▶ **Set problem**
State how many of the lines below contain the string "dropdown". Give only the number.

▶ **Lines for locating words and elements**

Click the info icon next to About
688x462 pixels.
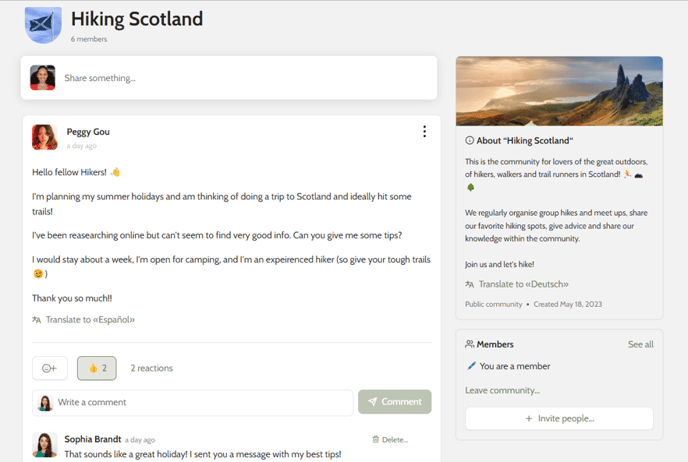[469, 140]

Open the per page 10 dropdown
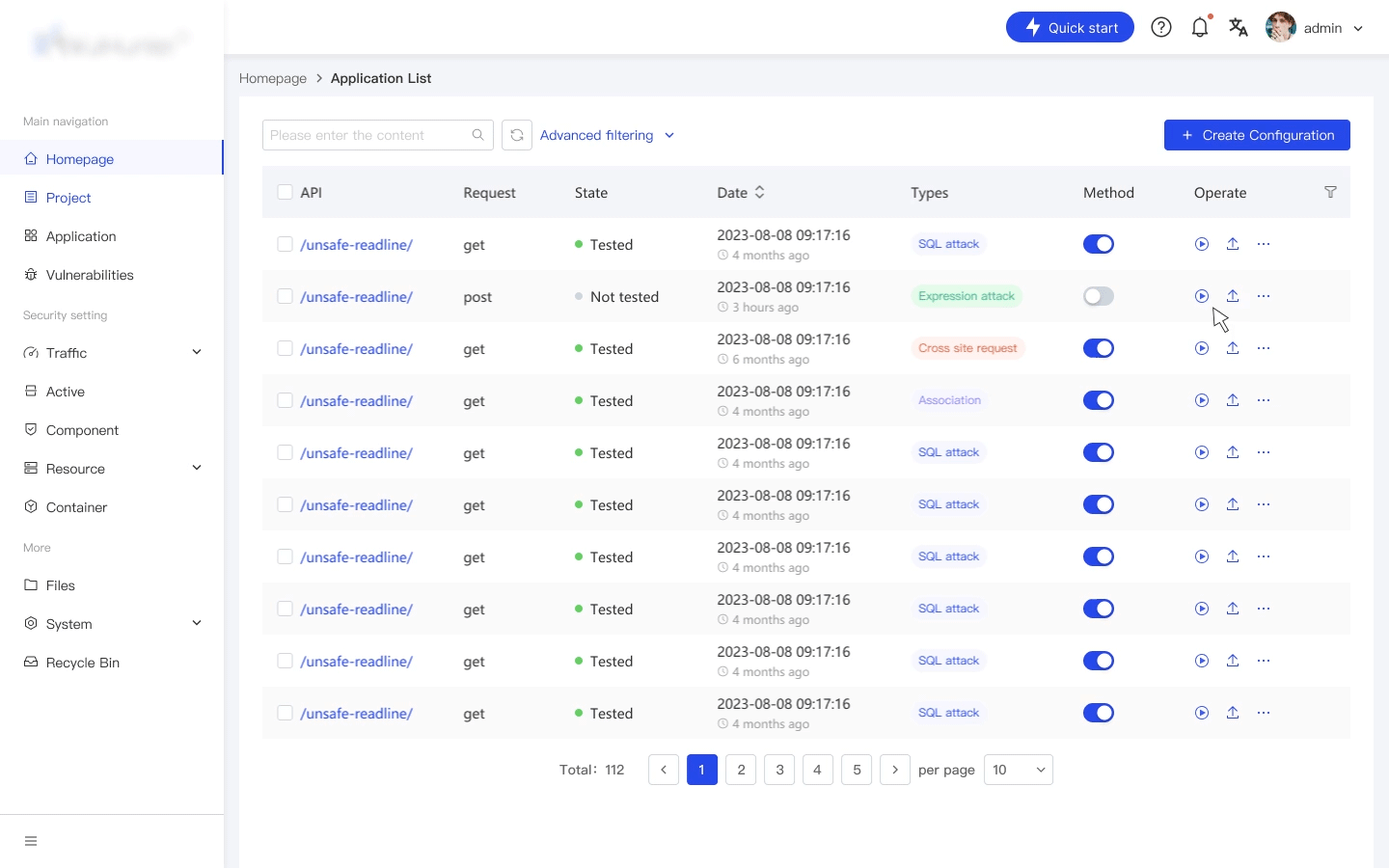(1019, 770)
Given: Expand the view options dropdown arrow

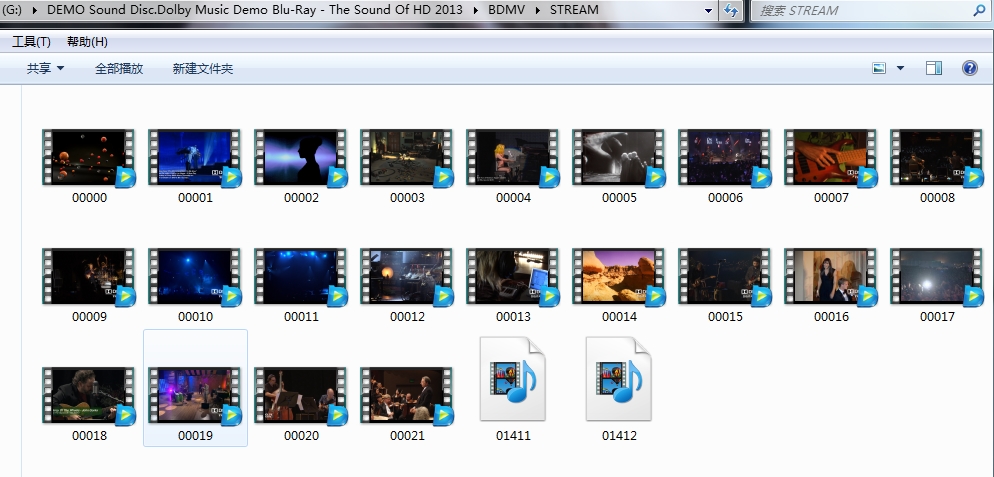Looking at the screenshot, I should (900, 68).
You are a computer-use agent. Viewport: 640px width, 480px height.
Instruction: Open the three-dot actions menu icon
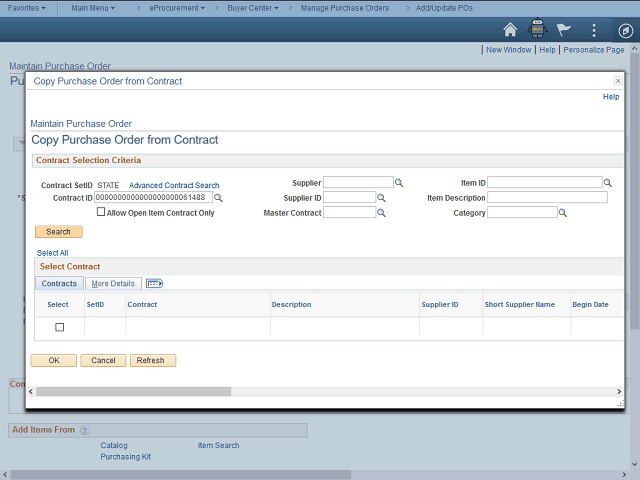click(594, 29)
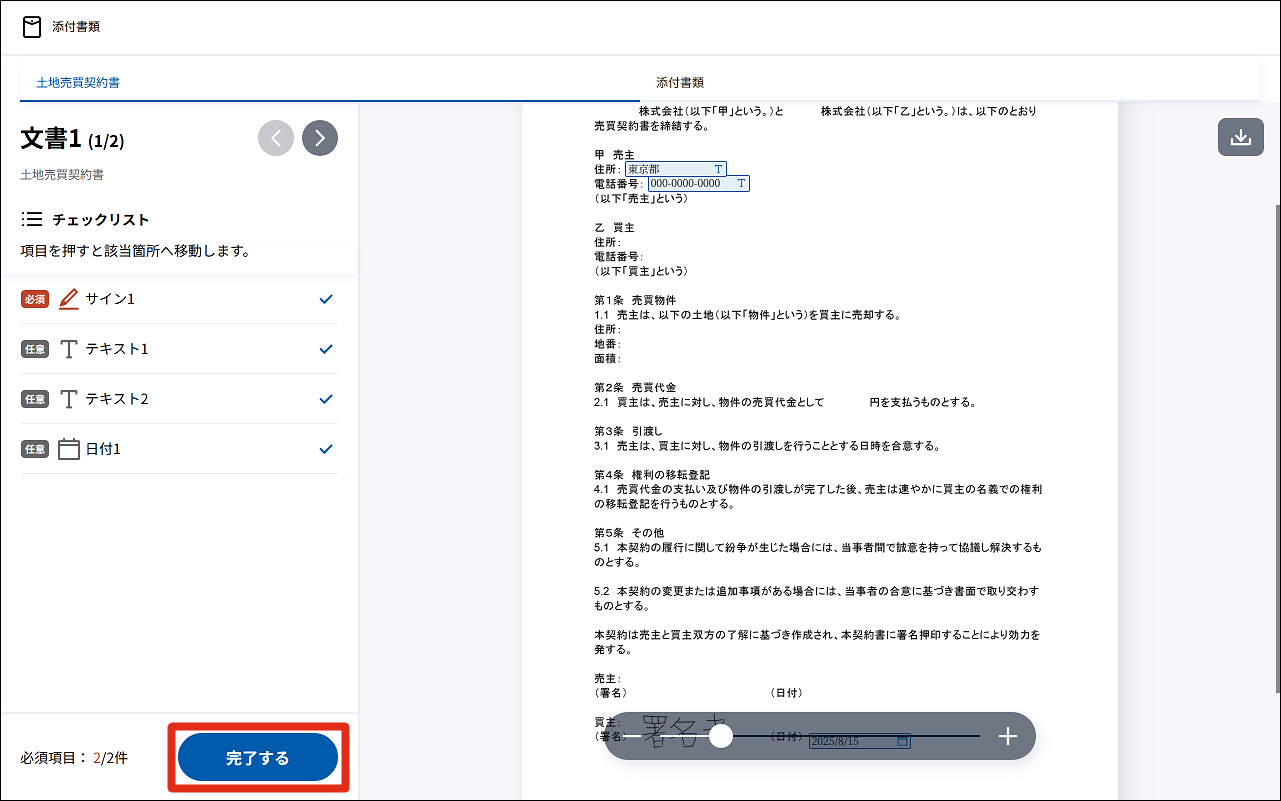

▶ **Output**
2